PROBLEM DETAILS: Swap "font size" for "text size" in the lines starting with the line with "Task: Go to the home page icon" and going on through the line with "[x=953, y=52]". Return only those lines, with everything else unchanged.

THE DATA:
## BEGIN

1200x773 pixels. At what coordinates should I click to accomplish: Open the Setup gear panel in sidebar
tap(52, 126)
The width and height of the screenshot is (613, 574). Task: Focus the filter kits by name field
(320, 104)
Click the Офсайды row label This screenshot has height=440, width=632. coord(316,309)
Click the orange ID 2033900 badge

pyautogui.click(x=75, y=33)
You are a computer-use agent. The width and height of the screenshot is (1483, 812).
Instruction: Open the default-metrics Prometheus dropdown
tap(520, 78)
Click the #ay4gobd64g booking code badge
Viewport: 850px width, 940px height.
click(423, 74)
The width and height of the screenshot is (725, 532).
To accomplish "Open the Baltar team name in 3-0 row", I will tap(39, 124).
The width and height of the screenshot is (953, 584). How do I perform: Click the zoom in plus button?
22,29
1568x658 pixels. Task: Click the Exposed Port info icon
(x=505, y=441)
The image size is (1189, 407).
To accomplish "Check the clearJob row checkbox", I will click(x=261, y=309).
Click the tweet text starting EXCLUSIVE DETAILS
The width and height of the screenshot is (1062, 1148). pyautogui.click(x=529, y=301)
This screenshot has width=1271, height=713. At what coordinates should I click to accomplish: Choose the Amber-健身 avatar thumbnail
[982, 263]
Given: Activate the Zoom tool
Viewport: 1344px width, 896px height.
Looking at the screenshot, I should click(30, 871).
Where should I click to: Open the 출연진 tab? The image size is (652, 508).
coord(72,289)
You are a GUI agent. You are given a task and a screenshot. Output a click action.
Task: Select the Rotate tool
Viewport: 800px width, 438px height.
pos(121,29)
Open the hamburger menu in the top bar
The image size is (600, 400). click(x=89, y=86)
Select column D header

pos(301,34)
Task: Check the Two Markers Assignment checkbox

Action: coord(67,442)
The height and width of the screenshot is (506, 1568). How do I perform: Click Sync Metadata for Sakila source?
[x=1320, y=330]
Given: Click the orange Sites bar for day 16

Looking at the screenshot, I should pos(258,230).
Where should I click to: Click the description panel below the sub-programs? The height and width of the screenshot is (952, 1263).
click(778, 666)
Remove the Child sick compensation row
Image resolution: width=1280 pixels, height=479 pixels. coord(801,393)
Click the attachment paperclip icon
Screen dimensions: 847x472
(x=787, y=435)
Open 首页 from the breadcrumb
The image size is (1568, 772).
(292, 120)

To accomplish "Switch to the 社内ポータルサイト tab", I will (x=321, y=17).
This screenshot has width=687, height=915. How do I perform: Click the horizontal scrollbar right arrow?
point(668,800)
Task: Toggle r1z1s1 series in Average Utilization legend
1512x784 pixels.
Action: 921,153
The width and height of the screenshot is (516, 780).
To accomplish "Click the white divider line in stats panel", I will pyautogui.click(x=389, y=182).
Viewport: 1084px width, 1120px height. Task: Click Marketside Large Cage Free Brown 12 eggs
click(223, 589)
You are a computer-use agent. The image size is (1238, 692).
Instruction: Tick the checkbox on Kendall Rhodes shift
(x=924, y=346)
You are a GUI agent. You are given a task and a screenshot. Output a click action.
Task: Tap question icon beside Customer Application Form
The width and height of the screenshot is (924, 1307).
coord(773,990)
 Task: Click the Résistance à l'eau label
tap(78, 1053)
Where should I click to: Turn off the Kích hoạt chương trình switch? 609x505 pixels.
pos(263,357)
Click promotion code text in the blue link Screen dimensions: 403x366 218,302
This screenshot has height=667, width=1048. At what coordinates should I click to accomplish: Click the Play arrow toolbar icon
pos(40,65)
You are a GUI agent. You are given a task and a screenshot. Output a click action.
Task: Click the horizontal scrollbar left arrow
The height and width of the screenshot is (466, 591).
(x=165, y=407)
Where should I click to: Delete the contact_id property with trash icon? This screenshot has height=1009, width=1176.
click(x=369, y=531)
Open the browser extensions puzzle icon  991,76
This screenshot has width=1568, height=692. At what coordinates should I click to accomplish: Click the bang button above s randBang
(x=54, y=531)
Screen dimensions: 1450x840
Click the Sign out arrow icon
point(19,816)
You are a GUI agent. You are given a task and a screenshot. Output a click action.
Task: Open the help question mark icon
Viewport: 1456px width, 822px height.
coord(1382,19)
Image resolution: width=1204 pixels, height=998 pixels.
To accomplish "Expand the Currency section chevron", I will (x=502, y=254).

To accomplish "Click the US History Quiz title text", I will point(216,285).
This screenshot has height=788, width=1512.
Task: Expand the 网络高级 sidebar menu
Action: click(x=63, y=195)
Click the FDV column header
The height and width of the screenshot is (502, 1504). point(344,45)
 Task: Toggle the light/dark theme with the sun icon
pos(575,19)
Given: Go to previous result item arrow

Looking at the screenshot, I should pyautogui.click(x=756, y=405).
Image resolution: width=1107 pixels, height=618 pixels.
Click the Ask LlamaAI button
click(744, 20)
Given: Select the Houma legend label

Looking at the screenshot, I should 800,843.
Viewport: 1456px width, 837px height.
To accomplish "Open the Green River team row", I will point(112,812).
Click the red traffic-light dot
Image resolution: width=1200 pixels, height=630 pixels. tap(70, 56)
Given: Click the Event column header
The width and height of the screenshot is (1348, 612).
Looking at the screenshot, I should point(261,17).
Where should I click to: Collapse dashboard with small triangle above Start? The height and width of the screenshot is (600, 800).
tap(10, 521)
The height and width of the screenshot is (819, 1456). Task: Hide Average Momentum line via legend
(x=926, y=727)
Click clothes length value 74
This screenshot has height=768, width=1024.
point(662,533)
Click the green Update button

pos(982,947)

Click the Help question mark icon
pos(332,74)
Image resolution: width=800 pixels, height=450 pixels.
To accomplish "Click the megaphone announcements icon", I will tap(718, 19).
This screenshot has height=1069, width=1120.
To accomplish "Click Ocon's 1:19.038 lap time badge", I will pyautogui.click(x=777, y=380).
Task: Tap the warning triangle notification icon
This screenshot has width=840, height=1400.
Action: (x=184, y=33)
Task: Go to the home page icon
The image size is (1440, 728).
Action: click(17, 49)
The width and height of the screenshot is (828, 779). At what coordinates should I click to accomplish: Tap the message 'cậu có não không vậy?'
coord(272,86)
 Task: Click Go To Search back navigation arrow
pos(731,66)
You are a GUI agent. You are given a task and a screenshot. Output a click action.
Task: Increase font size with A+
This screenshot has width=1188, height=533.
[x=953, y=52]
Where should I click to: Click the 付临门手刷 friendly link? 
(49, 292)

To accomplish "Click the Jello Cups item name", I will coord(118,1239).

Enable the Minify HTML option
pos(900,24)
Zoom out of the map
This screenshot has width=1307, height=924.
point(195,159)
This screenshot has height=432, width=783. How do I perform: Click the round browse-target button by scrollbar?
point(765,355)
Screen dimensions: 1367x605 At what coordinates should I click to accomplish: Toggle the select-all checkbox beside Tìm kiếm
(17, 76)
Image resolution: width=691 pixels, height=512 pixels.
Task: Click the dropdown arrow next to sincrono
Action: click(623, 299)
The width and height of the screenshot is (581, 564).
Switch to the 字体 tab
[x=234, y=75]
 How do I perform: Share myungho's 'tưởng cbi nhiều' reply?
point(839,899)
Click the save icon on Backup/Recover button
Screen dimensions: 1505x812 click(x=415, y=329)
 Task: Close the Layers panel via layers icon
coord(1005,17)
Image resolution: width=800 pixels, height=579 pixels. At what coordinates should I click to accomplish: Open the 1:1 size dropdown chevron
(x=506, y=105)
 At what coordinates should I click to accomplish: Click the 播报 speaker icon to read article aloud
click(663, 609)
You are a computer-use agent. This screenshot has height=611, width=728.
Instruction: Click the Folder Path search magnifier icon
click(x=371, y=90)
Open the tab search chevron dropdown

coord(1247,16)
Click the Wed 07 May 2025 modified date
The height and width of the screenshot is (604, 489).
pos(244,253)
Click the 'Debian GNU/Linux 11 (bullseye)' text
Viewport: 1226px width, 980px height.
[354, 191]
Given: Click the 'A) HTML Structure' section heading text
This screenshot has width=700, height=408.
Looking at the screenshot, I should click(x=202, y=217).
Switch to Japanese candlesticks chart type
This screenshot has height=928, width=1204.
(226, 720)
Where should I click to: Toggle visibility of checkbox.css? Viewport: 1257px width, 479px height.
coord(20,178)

## END

TASK RESULT:
Task: Go to the home page icon
The image size is (1440, 728).
Action: click(17, 49)
The width and height of the screenshot is (828, 779). At what coordinates should I click to accomplish: Tap the message 'cậu có não không vậy?'
coord(272,86)
 Task: Click Go To Search back navigation arrow
pos(731,66)
You are a GUI agent. You are given a task and a screenshot. Output a click action.
Task: Increase text size with A+
This screenshot has width=1188, height=533.
[x=953, y=52]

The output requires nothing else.